Extract provided
************

The emerging world order has always been, and will again be, the result of a struggle for the direction of structural transformation of the current order, involving economic, political and sociocultural changes. The prevailing trend of the past two decades toward the marketization and commodification of social relations has led to the argument that socialism needs to be redefined away from the total visions associated with Marxism-Leninism, and toward the idea of the self-defense of society and social choice to counter the disintegrating and atomizing effects of globalizing and unregulated market forces. But this is precisely a Marxist-Leninist vision: that under globalization, national sovereignty in the form of nation-states and governments will give way to a pervasive socioeconomic order. In other words - the withering away of the state.
The sole function of government is to protect the weak, because the strong is itself government and needs no other. This truth gave birth to monarchism: the king's function was to protect the peasants from aristocratic abuse. So in modern terms, the government's function is to maintain socialist/populists values in the context of capitalist market fundamentalism. So the withering away of the state prior to the end of economic exploitation is putting the cart before the horse.
The unwitting by-product of the rightist quest to get government off the back of the people is a Marxist dialectic. The only flaw is the economic structure. The right wants the withering away of the state prior to the progressive transformation of capitalism into socialism.

************

Supplied material
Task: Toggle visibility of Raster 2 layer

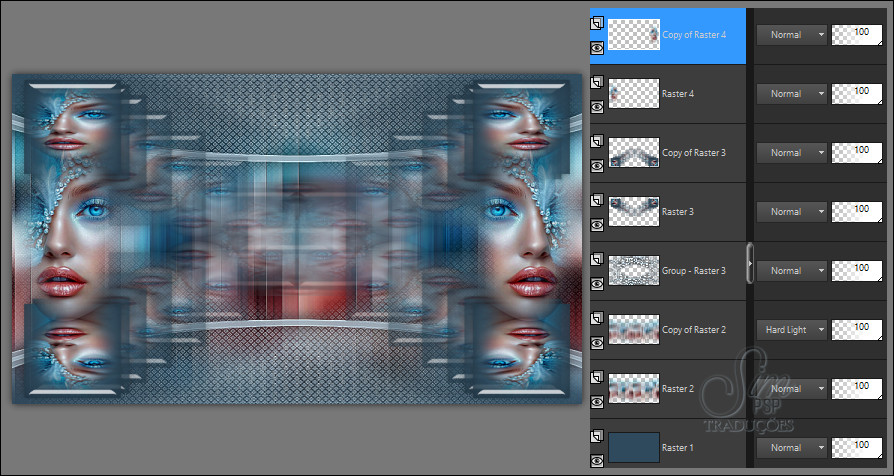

************

Set exercise
Could you continue the passage on the emerging world order and the withering away of the state, starting right after its last sentence?

Solved exercise
The perpetual boom has not replaced the business cycle, new economy or not. In the age of information and communication, the majority interest will prevail - with luck, without violence. Despite US fixations, majority interest does not necessarily spell capitalism, corporatism or representative democracy. Socialism collapsed in the 1980s not because its economic theories were inoperative, but because in defending the authority to make socialist principles work, socialist governments had to adopt a garrison-state mentality that overshadowed all other potential benefits. On the other hand, capitalist market fundamentalism appeared more desirable as long as this mutation of socialism was posed as a false alternative. Now, as the sole surviving operative system, capitalist market fundamentalism is faced squarely with its own internal contradictions. Unregulated markets have produced the debt bubble and financial manipulation and corporate fraud that impoverish unsuspecting investors and workers who placed their pensions in the shares of the companies that employed them. And the war on terrorism runs the risk of instilling in the United States the same garrison-state mentality that brought about the demise of the Soviet bloc.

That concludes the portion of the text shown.